The forth picture is of a similar tenon joint to the right of the front door. This one appears to be easy to fix as the beam on the other side is sound, and I'm going to put a joist hanger, and a pier and post under it.

The last picture is sort of a "big picture" of the area of concern


----------



## inspectorD (Oct 9, 2008)

Looks like quite the job. 
You need someone with experience as far as contractors go. It looks like that beam is probably damaged pretty far into the wood. I have seen my share of damage, but without poking around alot more, you will not know for sure. Around here we have very old homes, and usually to change a beam is not in the 10-12 K range.
An engineer will give you the best advice, you get what you pay for. But they will tell you to just replace it. 
DO NOT treat this untill you have everything ready and changed.
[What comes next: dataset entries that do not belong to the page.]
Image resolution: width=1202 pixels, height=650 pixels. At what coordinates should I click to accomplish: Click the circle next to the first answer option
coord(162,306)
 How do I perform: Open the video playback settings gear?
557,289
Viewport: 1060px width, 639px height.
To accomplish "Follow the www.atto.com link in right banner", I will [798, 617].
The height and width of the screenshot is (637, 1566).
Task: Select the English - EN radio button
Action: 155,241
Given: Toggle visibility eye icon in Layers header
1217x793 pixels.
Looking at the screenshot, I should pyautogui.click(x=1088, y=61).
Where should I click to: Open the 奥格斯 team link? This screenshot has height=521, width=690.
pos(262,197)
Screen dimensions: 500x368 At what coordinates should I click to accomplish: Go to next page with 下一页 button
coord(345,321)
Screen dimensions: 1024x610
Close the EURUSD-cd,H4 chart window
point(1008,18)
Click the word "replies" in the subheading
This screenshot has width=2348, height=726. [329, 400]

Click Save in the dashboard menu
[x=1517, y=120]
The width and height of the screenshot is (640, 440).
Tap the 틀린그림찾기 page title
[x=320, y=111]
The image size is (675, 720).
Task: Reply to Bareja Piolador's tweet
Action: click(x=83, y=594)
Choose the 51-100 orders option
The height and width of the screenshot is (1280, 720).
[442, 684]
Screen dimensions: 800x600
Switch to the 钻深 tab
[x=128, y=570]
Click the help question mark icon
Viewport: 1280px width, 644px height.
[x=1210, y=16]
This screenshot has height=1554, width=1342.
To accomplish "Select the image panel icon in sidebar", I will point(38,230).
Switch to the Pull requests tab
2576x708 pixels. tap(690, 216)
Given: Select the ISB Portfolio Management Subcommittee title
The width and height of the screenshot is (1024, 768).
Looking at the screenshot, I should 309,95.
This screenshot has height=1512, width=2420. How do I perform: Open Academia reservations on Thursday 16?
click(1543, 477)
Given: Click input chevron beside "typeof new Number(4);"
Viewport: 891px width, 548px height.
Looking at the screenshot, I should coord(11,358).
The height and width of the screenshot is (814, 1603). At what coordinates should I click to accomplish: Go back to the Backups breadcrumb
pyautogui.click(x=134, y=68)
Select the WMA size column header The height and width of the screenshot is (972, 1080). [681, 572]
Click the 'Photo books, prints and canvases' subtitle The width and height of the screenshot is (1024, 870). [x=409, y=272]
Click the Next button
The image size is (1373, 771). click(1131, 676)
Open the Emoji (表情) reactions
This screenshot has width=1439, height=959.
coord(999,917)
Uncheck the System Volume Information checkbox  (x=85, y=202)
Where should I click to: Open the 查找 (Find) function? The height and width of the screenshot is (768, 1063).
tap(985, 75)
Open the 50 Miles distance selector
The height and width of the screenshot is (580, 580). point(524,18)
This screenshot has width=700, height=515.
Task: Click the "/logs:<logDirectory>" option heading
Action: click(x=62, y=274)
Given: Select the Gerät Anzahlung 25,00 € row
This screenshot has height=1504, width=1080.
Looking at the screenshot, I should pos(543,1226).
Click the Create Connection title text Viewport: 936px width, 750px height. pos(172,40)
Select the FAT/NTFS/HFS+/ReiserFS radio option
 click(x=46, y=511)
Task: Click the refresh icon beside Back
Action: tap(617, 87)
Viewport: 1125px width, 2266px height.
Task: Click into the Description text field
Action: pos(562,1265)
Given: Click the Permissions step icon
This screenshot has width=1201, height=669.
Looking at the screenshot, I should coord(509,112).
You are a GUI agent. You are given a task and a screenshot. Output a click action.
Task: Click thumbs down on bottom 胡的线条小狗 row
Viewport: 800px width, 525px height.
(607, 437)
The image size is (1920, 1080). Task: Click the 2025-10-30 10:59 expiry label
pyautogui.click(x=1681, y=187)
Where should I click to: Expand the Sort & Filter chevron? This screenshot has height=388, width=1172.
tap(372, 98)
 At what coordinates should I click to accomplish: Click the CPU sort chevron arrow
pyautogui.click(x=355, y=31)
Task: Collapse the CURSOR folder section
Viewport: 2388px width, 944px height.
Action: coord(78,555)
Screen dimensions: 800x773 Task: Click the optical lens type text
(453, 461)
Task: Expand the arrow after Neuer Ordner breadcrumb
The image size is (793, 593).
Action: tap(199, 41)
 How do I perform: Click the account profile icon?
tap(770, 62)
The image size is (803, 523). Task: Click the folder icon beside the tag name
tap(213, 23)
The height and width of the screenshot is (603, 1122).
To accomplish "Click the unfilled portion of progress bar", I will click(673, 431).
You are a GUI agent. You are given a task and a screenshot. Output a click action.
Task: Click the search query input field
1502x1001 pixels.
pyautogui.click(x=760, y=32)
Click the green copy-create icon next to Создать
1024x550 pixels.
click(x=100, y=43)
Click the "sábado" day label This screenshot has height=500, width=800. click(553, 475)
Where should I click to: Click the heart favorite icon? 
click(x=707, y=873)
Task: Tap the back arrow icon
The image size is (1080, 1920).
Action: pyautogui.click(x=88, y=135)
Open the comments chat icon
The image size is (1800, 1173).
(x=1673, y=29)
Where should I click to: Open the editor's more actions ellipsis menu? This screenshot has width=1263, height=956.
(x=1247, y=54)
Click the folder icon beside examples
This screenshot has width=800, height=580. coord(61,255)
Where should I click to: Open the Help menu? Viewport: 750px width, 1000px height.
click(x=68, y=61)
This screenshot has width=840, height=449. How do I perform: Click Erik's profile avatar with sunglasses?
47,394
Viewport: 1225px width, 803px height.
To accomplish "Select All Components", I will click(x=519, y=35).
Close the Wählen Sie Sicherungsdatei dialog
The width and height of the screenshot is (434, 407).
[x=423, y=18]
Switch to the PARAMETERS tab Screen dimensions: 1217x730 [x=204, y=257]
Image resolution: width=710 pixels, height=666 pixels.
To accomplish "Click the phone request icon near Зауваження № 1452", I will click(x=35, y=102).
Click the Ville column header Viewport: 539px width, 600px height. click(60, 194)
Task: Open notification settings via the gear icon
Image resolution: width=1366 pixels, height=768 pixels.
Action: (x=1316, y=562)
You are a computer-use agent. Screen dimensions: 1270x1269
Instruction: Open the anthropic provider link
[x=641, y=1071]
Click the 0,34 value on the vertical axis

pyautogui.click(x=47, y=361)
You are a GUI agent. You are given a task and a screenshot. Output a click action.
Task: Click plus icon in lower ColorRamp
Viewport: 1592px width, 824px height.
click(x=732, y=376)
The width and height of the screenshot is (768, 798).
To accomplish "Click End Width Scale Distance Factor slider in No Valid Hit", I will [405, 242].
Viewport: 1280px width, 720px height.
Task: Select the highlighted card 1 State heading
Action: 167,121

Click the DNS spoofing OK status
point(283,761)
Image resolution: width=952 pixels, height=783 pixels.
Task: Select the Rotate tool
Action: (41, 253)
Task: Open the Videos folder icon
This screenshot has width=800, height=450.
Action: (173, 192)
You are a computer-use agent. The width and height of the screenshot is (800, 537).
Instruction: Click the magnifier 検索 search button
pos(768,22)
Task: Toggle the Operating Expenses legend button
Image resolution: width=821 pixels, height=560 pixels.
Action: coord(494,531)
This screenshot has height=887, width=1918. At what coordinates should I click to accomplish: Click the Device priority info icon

Unless they will come back at no cost to you.
Also that crawlspace could use some plastic down when you are done, it will cut down on the moisture underneath the porch.


----------



## woody99 (Oct 13, 2008)

After wearing out 2 Ice-picks D ) testing the beams, and posts, I was able to narrow down the damage. I have removed, and replaced an 18" section of the main front support beam, tied it to the existing beam with metal straps. Wood on either side was solid, and showed no termite tunnels.

I used a couple of 20 Ton House jacks,and a new 4x6 to take the load off of the beam under the house, running back from the front door. I cut the old damaged beam out a section at a time to find the 'good stuff'. the wood was solid at the first post/pier, so I cut it out, and replaced about 8 feet of beam. Had to do a lot of shimming, as the old beam was a real 4x6, and the new a 'modern' 4x6 (i.e. 3 3/4 X 5 3/4 ). I also attached it to the front beam with a 4x6 joist hanger. All looks good, and the floor doesn't squeak!! (or bounce)

Mike


----------



## Square Eye (Oct 13, 2008)

OMG


Do not try this at home! lol
 I'm glad this worked out for you but this type of repair can not be recommended for the average DIY. A short metal splice on a supporting beam can be a very dangerous situation. Leverages against a short splice can be excessive to say the least. 
Keep an eye on it, if it fails, you could be just as bad off as if the termites had been successful.


----------



## inspectorD (Oct 13, 2008)

Show me some more pictures!!
Sounds like all went well, but still have someone look at what you did. 
You got away with not spending that 10k, lets make sure you keep it that way. 

Love da pictures......


----------



## woody99 (Oct 14, 2008)

I may have not been clear about how I went about this. I did not "splice" the supporting beam under the house. I cut the existing beam to the first support post that was solid, and damage free. The eight feet of new beam, is supported by 2 existing pier/post supports. It is now supported on one end by a joist hanger, and on the other post by metal strap (which doesn't show here as it is still in my truck  ) connecting the old/new beam together, on center of the second pier/post. Placing the new beam was simplified by the fact that it was slightly smaller than the old one, and slipped right into place. pictures included....

The first picture is a tribute to habits...it keeps Betsy and I from taking that long first step... (I Know....I know....there is no "U" in porch (sigh))

Second picture is of the repaired front support

Third/Fourth of the under the house repairs.


----------



## Square Eye (Oct 14, 2008)

well now... That's different! 
Thank You for clarifying and showing that you did support all of your work.
Looks pretty good and I'm positive it feels better on your pocket than a contract beam replacement


----------



## inspectorD (Oct 14, 2008)

Now go to www.simpsonstrongtie.com.
There you will find some steel plates and brackets and how to install them correctly with the right lag bolts and 16 penny nails. Livin in CA you have siesmic no-no's that pop up everywhere.

And when the building inspector see's it, they will not call it out.

Nice job.


----------



## woody99 (Oct 15, 2008)

Thanks for the encouragement. I have a good amount of DIY genes in me, but it is always good to hear from someone who has "walked in my shoes"...

Oh ya....What's a Building inspector???   

I will get some of the approved ties and make sure all is solid. I have to be very careful what things I get permits for and what I don't. This old house is not even close to "code", but most of what is here is "grandfathered" forward. A good 'for instance';

Betsy and I gutted, and remodeled our front bedroom (we only have 2 real bedrooms) and turned it into a TV/Family room. I buildt a murphy bed, and it all turned out pretty nice. When the building inspector was here signing off the room, we got to talking about 'futures'. I mentioned that we were going to do the living room next, and he told me that if I opened up the wall on the outside of the house, the wall with the fire place, I would have to convert the fireplace to an EPA approved fireplace, i.e pellet stove or air tight.

I'm glad I found that out ahead of time, and did the conversion first....I wouldn't want to have him say "Oh by the way........"

Mike


----------